Being at Columbine High School during one of the worst mass shootings in U.S. history has always been difficult for me to talk about openly. But now, almost 20 years later, I’ve learned how to move beyond my PTSD and use fear as fuel to tap into emotional healing.
I was a freshman and the only Muslim at school. It was a normal day like any other. I grabbed lunch from the cafeteria and ate with my friends. What no one could have possibly known was that right there, under our feet, were black duffle bags stuffed with propane bombs.
Within moments of sitting down to eat our softball coach ran in, shouting for everyone to take cover under the tables. Someone had been shot outside. Later I found out that someone was a classmate of mine who sat behind me in English. Every moment that day was surreal and paralyzing. A wave of bodies rushed from one end of the cafeteria to the other toward the staircase and nearby exits. Two figures dressed in trench coats started shooting at the cafeteria lines in an attempt to ignite the mercury timed propane bombs while throwing shrapnel pipe bombs into the crowd.
Run. It was the most primal instinct I had the moment the shooters turned their backs. Somehow I made it to the lower entrance of the auditorium and, along with a dozen other students, worked my way up to the upper level to escape. We made it to the main hallway and almost immediately heard shots being fired from behind. A stray bullet grazed a girl’s temple. I could have reached my arm out to touch her.

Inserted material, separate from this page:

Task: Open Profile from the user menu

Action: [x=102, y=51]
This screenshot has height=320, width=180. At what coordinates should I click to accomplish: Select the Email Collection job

Every movement in every moment felt like a losing battle against a strong and violent wind. Strangely, time felt as though it had been sped up and slowed down all at once. We tumbled outside, desperate to get as far away from the school as possible. We ran furiously through the surrounding neighborhood, jumping fences in a panic, pounding on windows and doors, “please help, let us in, call 911!”
Then there was the aftermath of the Columbine mass shooting. The death toll was the beginning of a long list of horrors that followed. Within hours the whole country knew the sickening facts: 13 students dead, one teacher and more than 20 wounded. I soon learned that I was on the hit list for being Muslim. I was so young then and, in many ways, naive. It was the first time I had ever dealt with racism. With everything I’ve been through now, I still have a difficult time wrapping my head around the ways in which prejudices poison the lives of people all over the world.
Even so, I don’t accept that racism or other prejudices have to be a part of our day-to-day lives. We already have the tools and answers within us to combat racism, hatred and ignorance. Just like an athlete trains daily for competition, so too can we train our minds to find balance, healing, empathy and understanding.
What I know with certainty is that I can help others, who have also suffered trauma including PTSD, find healing by sharing my insights. Here are five powerful lessons I learned from surviving the Columbine mass shooting.
Lesson 1–To practice radical self-love rather than project your own insecurities on others. Believe in yourself, in others and in the Universe, even though at times that belief may feel inauthentic. I promise you, it’s not. It is likely doubt or fear trying to take over, which is completely normal. But the more you can consistently practice self-love and envision yourself at your highest form, the more you will encounter opportunities to thrive.
Lesson 2–To embrace growth rather than be a victim of circumstance. Instead, ask yourself: how can I grow from this experience? What can I learn?
Lesson 3–To practice gratitude as often as possible because a long life is not guaranteed. Each day offers an opportunity to be grateful not only for life but for the people who encircle us and all the things we have that make our lives enjoyable. Life is truly a gift available for us to delight in every day that we have on this earth.
Lesson 4–To let go of all judgment because you never know what someone else is going through. Those who cross paths with you are like lights to guide you to new insights and vision. Lean into the light to find the path toward healing.
Lesson 5–To be kind in absolutely every interaction. Because kindness toward others reveals how kind you are to yourself–and it feels so good!
If we continue to form or reinforce borders between one another due to ethnicity, religion, social class or political regimes, we end up missing one of the most important reasons why we were divinely created–to interconnect and evolve.
To those who passed away during the Columbine mass shooting, my heart will always be with you. To those who survived, my hope is that you continuously strive to be the best version of yourself possible–because you were meant to impact others with your story and your light.